‘I’m sorry’: Jeremy Clarkson apologises after 'shoot them’ rant sparks 4,700 complaints
JEREMY Clarkson, the Top Gear, presenter has apologised for saying striking public sector workers should be executed in front of their families.
The UK television presenter and newspaper columnist launched an attack on striking workers on the corporation's The One Show suggesting they should be shot for taking industrial action.
Unison, Britain's largest public sector trade union, described the comments as "appalling" and said it was taking urgent legal advice over Clarkson's behaviour.
His language was also criticised as 'silly' by Prime Minister David Cameron and 'disgusing' by Ed Miliband, the Labour leader.
Last night Clarkson apologised for comments.
His apology came after Mr Cameron, who is a friend of Clarkson's, told This Morning that it was: "obviously a silly thing to say and I’m sure he didn’t mean that."
Downing Street also issued a tongue-in-cheek statement tonight. "Execution is not government policy and we have no plans to make it government policy," said a spokesman.
Clarkson's tirade on the BBC One programme sparked instant condemnation and admiration from viewers posting messages on Twitter.
At one point, the phrase “Jeremy Clarkson” was the highest “trending” topic on the micro-blogging site and the fourth most popular issue worldwide.
Others applauded his controversial statements, saying they were clearly said a joke. One blogger on the New Statesman site suggested: "The literal minded response of most liberals only panders to Clarkson's depiction of the left as sour, humourless and boring."
Labour leader Ed Miliband said he had not heard the comments but added that they were "absolutely disgraceful and disgusting".
He said: "Jeremy Clarkson should apologise for those comments. He obviously does not understand the lives of the people who were going out on strike yesterday."
Asked during his interview, what he would do with strikers, Clarkson, 51, replied: "I would have them all shot".
He added: "I would take them outside and execute them in front of their families.
"I mean how dare they go on strike when they have these gilt-edged pensions that are going to be guaranteed, while the rest of us have to work for a living."
Dave Prentis, general secretary of Unison, said: "Clarkson's comments on the One Show were totally outrageous, and they cannot be tolerated. We are seeking urgent legal advice about what further action we can take against him and the BBC, and whether or not his comments should be referred to the police.
"Public sector workers and their families are utterly shocked by Jeremy Clarkson's revolting comments. We know that many other licence fee-payers share our concerns about his outrageous views.
"The One Show is broadcast at a time when children are watching - they could have been scared and upset by his aggressive statements. An apology is not enough - we are calling on the BBC to sack Jeremy Clarkson immediately. Such disgusting statements have no place on our TV screens.
"Jeremy Clarkson clearly needs a reminder of just who he is talking about when he calls for public sector workers to be shot in front of their families.
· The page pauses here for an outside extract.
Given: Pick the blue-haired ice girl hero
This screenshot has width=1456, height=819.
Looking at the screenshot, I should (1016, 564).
Whilst he is driving round in fast cars for a living, public sector workers are busy holding our society together - they save others' lives on a daily basis, they care for the sick, the vulnerable, the elderly.
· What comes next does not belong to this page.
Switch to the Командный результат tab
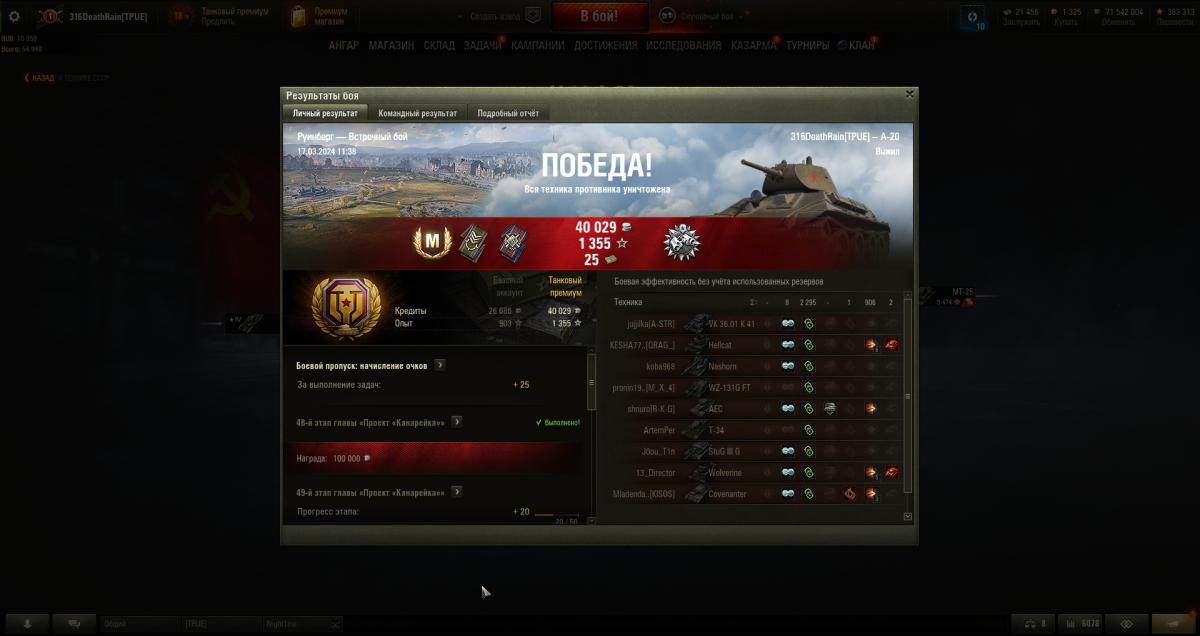The width and height of the screenshot is (1200, 636). coord(418,113)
"They wipe bottoms, noses, they help children to learn, and empty bins. They deserve all our thanks - certainly not the unbelievable level of abuse he threw at them."
David Cameron was urged to distance himself from the Clarkson over the rant, in which he also bemoaned being delayed by people throwing themselves in front of trains.
Jon Trickett, Labour's shadow minister for the Cabinet Office, said: "No one wants these strikes but most of today's strikers are mums, not militants.
"Clarkson should apologise and the Prime Minister should make clear he disassociates himself from the distasteful remarks uttered by one of his friends."
Following Clarkson's outburst, the BBC issued a swift on-air apology, saying he sometimes overstepped the mark in his quest for "comic" value. It has received complaints from viewers over his remarks.
While some members of the audience laughed at his execution comment, presenters Matt Baker and Alex Jones appeared shocked and were left shifting uncomfortably in their seats.
Later Clarkson added: "'I do sometimes use the train to come to London but it always stops in Reading. It's always because somebody has jumped in front of it and somebody has burst.
"You just think, why have we stopped because we've hit somebody? What's the point of stopping? It won't make them better."
Unison called for the BBC to sack Clarkson.